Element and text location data
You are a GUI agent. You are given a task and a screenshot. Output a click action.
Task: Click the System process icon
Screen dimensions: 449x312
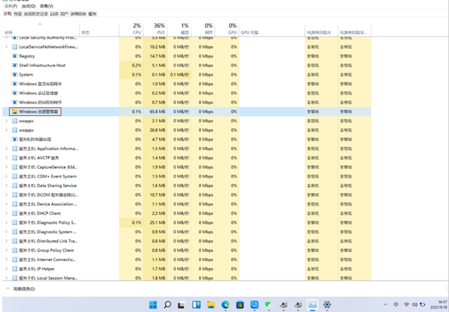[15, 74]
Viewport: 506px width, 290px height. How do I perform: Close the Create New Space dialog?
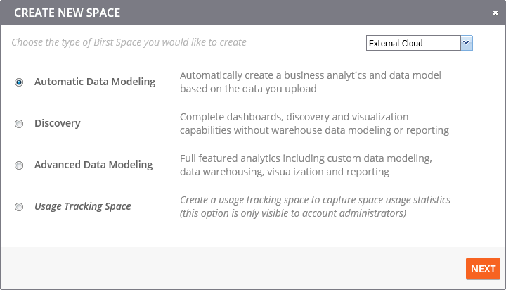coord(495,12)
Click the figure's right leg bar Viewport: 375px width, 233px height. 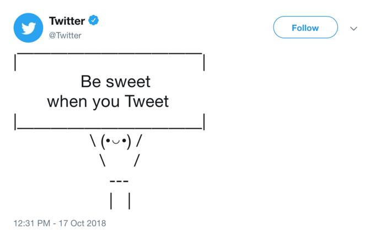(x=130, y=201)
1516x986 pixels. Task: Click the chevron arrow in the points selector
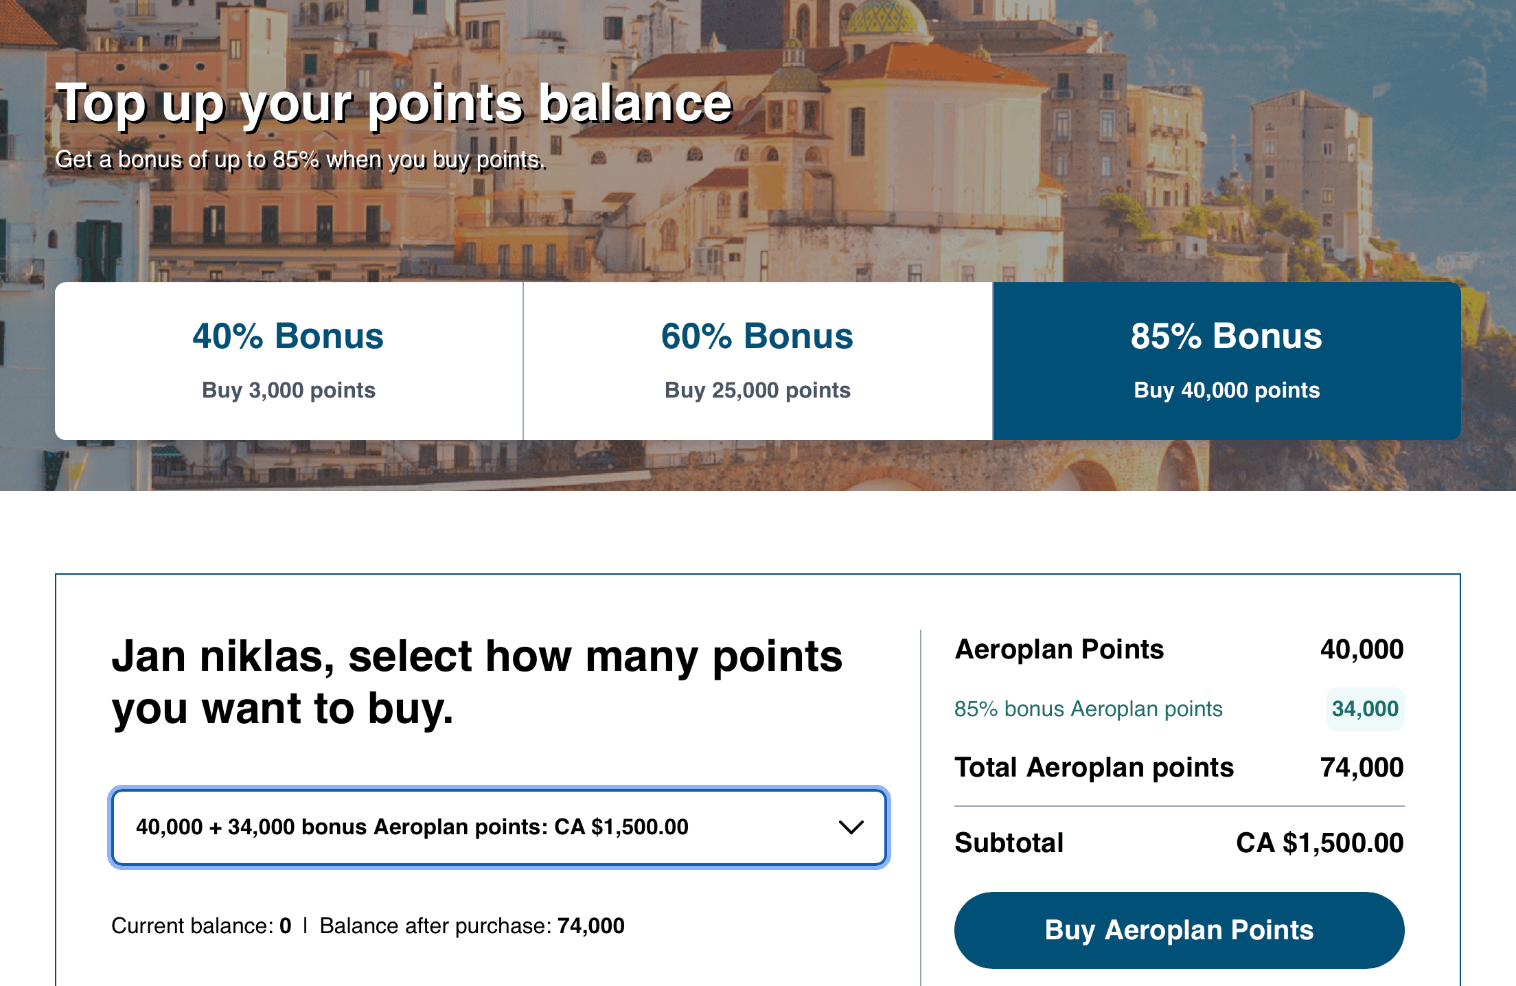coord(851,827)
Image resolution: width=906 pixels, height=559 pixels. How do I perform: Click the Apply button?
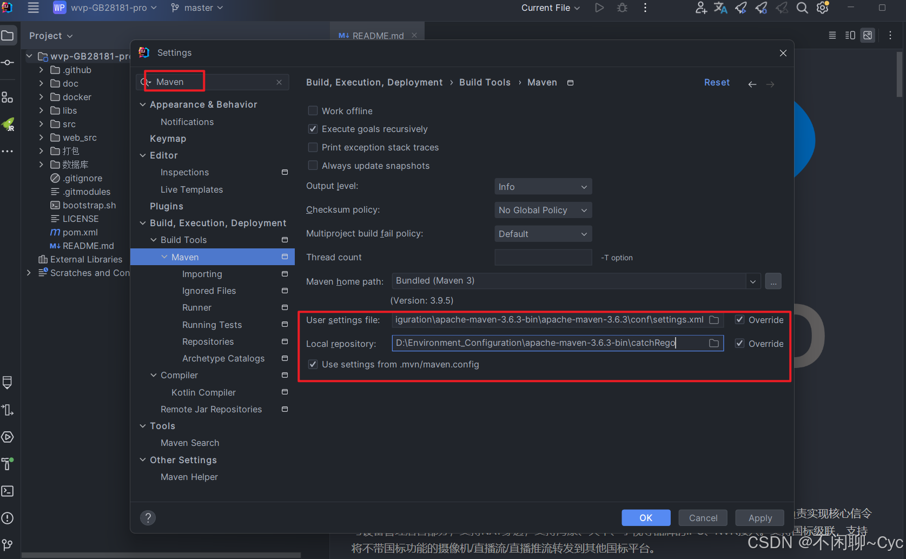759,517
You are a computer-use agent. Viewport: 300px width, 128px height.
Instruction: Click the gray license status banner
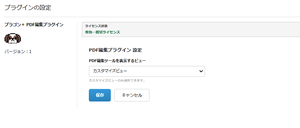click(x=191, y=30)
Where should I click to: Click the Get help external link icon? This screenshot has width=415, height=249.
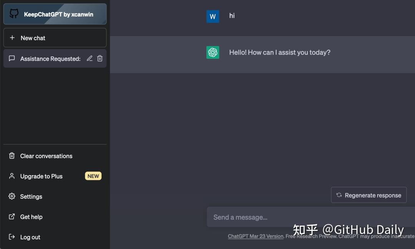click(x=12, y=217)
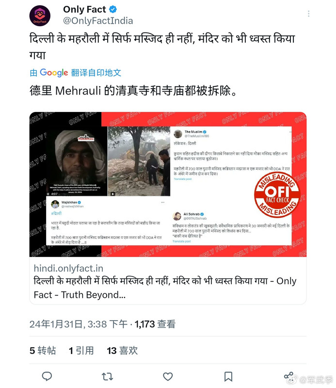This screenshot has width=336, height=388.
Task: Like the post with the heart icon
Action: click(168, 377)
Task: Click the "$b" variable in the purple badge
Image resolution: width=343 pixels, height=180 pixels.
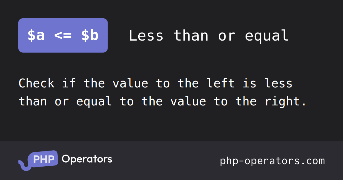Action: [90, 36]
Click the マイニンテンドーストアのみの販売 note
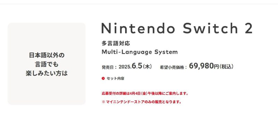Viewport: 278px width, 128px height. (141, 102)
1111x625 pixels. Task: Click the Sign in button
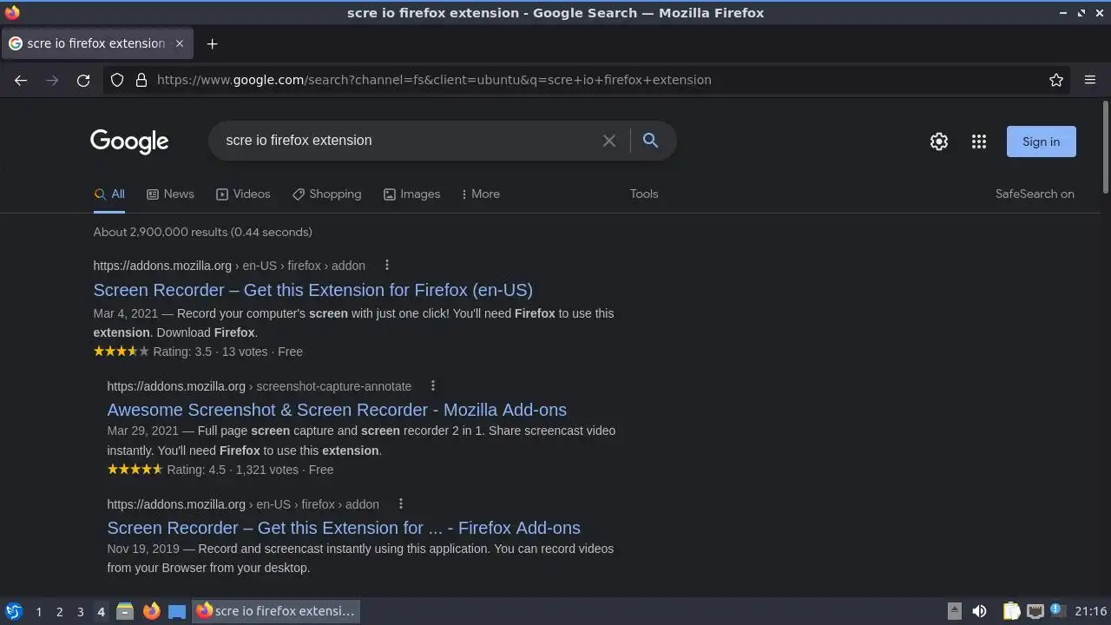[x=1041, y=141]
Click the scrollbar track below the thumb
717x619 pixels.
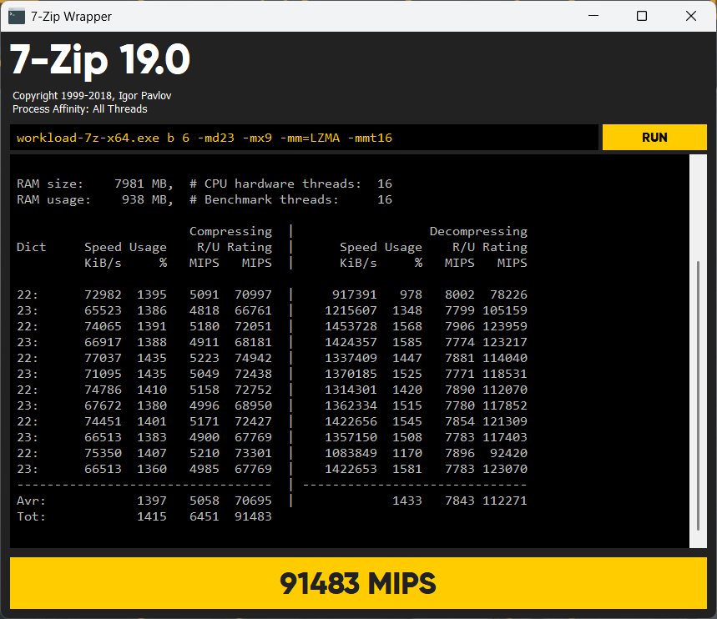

==

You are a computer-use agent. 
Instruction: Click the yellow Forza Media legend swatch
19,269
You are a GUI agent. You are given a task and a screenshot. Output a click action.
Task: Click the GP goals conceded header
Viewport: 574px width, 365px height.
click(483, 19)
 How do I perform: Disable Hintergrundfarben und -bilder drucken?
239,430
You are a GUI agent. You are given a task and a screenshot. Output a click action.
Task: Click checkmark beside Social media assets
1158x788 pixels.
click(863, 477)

> _WRITTEN TASK_: In the material, rewrite everything from "Click the マイニンテンドーストアのみの販売 note" down to "717x619 pixels." with "Sign in" changed to "Log in", keeping all else the same. Return only those lines, with the pictures left out.

> _SOLUTION TO THIS PROBLEM_:
Click the マイニンテンドーストアのみの販売 note
Viewport: 278px width, 128px height. (141, 102)
1111x625 pixels. Task: Click the Log in button
[x=1041, y=141]
Click the scrollbar track below the thumb
717x619 pixels.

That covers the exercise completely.